ATTIVITÀ 1
Rispondi alle domande seguenti in base al testo sul comportamento suicidario e violento.
(a) Quale fattore, secondo il testo, è un argomento di cui si parla sempre meno?
(b) Da quale interazione nasce il diffuso analfabetismo emotivo?
(c) In base a che cosa sembrano giudicare i genitori e la società?
ATTIVITÀ 2
Il testo sul comportamento suicidario e violento elenca i fattori che influenzano questo comportamento prima di citare quelli derivanti dai tempi del Covid. Elencali tutti.
ATTIVITÀ 3
Prosegui il testo sul comportamento suicidario e violento dal punto in cui si interrompe.

TESTO FORNITO
Il comportamento suicidario o violento è influenzato da più fattori: dalla presenza di disturbi psicologici, dalla storia familiare, da elementi psicosociali e ambientali, dall’aumento dell’uso di droghe (di cui peraltro si parla sempre meno) ma oggi, purtroppo, ci sono anche altri fattori di rischio derivanti dai tempi del Covid.
Penso alla mancanza di relazioni, di legami e a un diffuso analfabetismo emotivo, frutto dell’interazione con l’ambiente familiare, scolastico e sociale, poco solida e vacillante tra mille paure e insicurezze esistenziali. Ma c’è anche un’intensa aspettativa da parte dei genitori e della società che sembra giudicarli in base al presunto successo, scolastico o sportivo; una pressione che conduce alla paura costante di non essere in grado di soddisfare le aspettative e a cercare altre forme di affermazione di sé.

DATI MOSTRATI
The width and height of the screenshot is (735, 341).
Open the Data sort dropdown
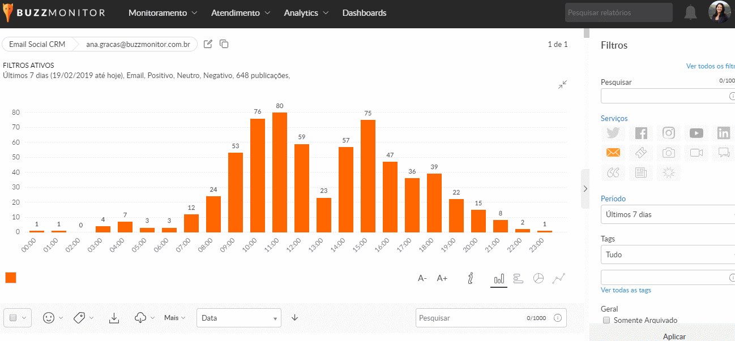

RISPOSTA 1
(a) L'aumento dell'uso di droghe.
(b) Dall'interazione con l'ambiente familiare, scolastico e sociale, poco solida e vacillante tra mille paure e insicurezze esistenziali.
(c) In base al presunto successo, scolastico o sportivo.

RISPOSTA 2
- La presenza di disturbi psicologici
- La storia familiare
- Gli elementi psicosociali e ambientali
- L'aumento dell'uso di droghe

RISPOSTA 3
Tutti questi elementi, oggi esacerbati dall’emergenza Covid-19, ha creato un ulteriore vuoto nelle relazioni; ha determinato la mancanza degli abituali punti di riferimento, a partire dalla scuola; ha ulteriormente indebolito il sistema delle regole; ha prodotto la chiusura dentro i mondi virtuali che tanto possono fare male se non mediati o utilizzati in modo consapevole, generando paura e incertezza per un futuro che sembra sempre più scuro.

Una situazione di disagio che va al di là della chiusura forzata e della mancanza della vita di classe e che si innesta in una fase della vita dove ancora non si ha un’emotività “strutturata” ed è assai complesso, certamente impossibile per i bambini, provare a dare risposte alle domande sulla vita, alle paure ancestrali, all’instabilità e alle incertezze.
Per questo diventa sempre più evidente l’incapacità di comprendere la portata delle proprie azioni e di proiettarsi su una linea temporale, mentale ed evolutiva verso il domani, consapevoli delle conseguenze dei propri gesti. Da qui deriva la difficoltà nel costruire e dare senso al futuro o a riempire la normalità di significato che non deve coincidere con la competizione, il consumo, la frenesia della vita quotidiana, l’eccesso del fare, l’incapacità di riflettere e la consapevolezza che per ogni azione c’è una reazione.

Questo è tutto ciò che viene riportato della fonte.